[1] 0.09996259
STAT 205: Introduction to Mathematical Statistics
University of British Columbia Okanagan
March 14, 2024
In this lecture we will be covering
Nonparametric Tests: (for median, and sample variance)
Last class we dealt with estimators whos sampling statistics follow a normal distribution (either exactly or approximately thanks to CTL)
As note previously, many natural phenomena can be modeled adequately by a normal probability distribution.
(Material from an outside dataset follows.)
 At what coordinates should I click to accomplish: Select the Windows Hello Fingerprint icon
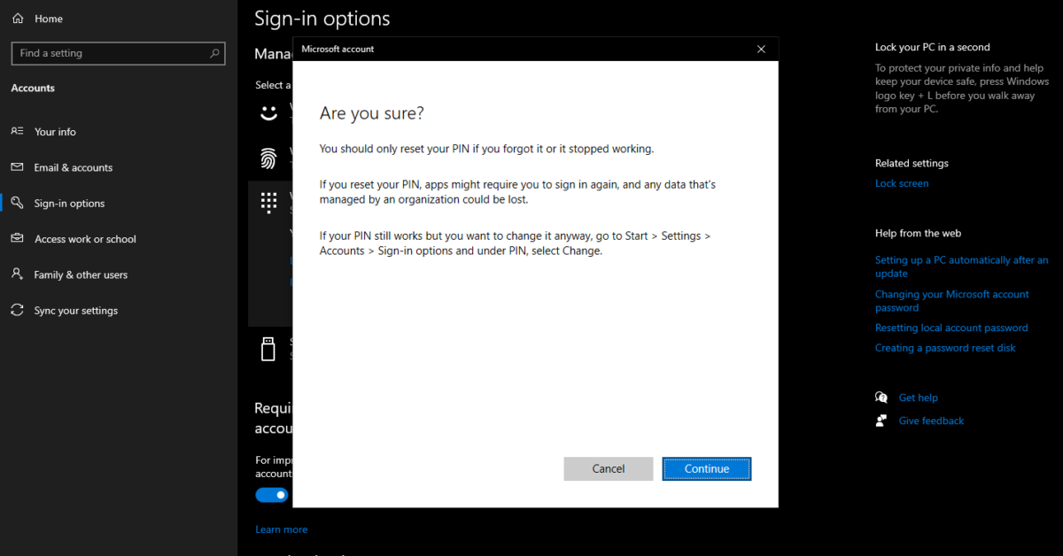point(269,158)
In this lecture, we would look into more detail the result of sampling from a normal population when doing inference on the sample population.
Chi-squared distribution
The PDF of a chi-squared distribution is: \[ f(x; k) = \frac{x^{(k/2) - 1}e^{-x/2}}{2^{k/2}\Gamma(k/2)} \] where \(x >0\), \(\Gamma()\) is the gamma function, and \(k\) is the degrees of freedom.
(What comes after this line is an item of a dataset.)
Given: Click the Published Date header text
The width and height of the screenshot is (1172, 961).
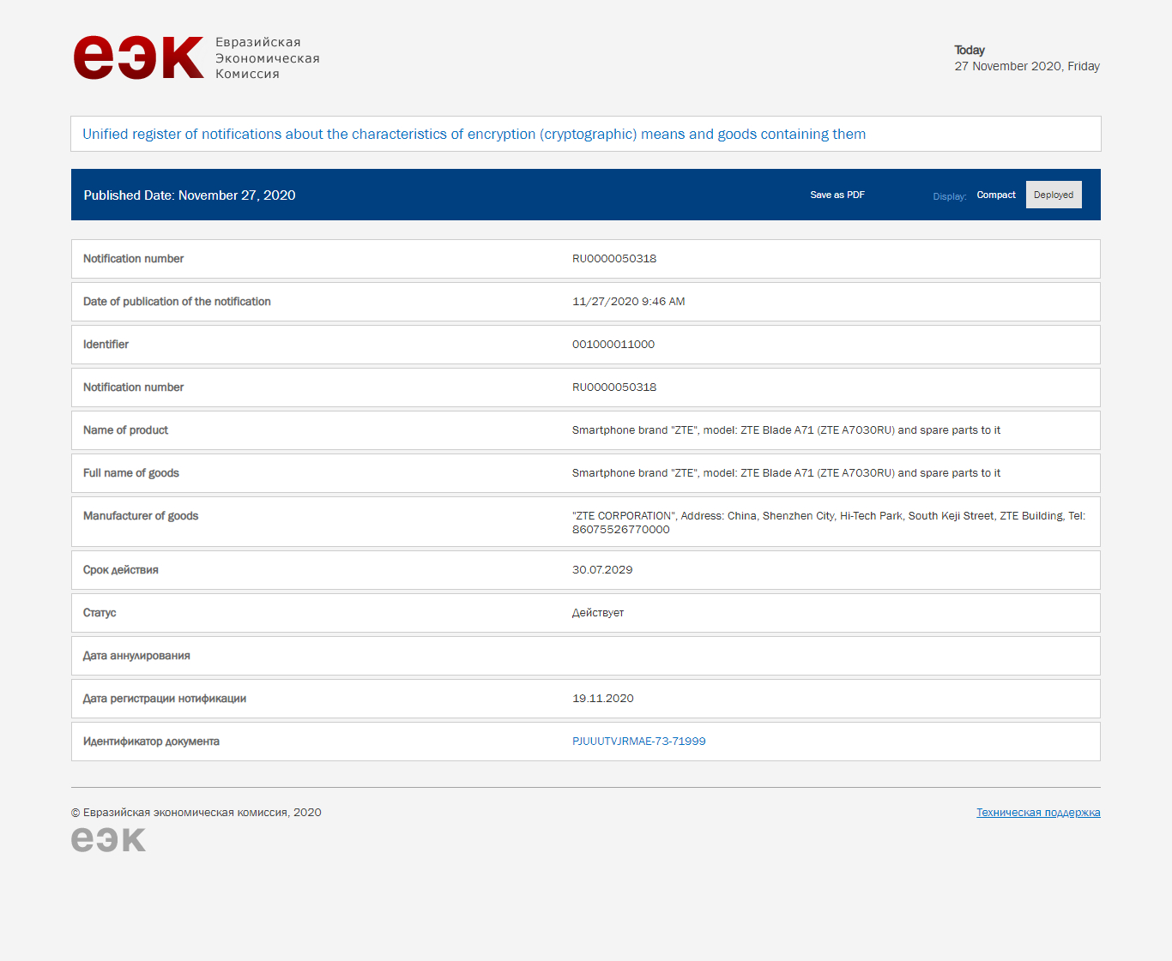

The chi-squared distribution often arises in the context of statistics and is used in hypothesis testing and confidence interval construction.
Ex. Find the \(P(\chi^2_{5} < 1.610)\)
Ex. Find the \(P(\chi^2_{11} > 18.1)\)
Alternatively, you could find probabilities using tables like the one found here.
Ex. Find the \(P(\chi^2_{5} < 1.610)\)
\(1 - P(\chi^2_{5} > 1.610) = 1 - 0.900 = 0.100\)
Ex. Find the \(P(\chi^2_{11} > 18.1)\)
\[ \begin{align} P(\chi^2_{11} > 17.275) > &P(\chi^2_{11} > 18.1) > P(\chi^2_{11} > 19.675)\\ 0.010 > &P(\chi^2_{11} > 18.1) > 0.050 \\ \end{align} \]
Find the \(\chi^2_\alpha\) such that \(P(\chi^2_{33} > \chi^2_\alpha) = 0.05\)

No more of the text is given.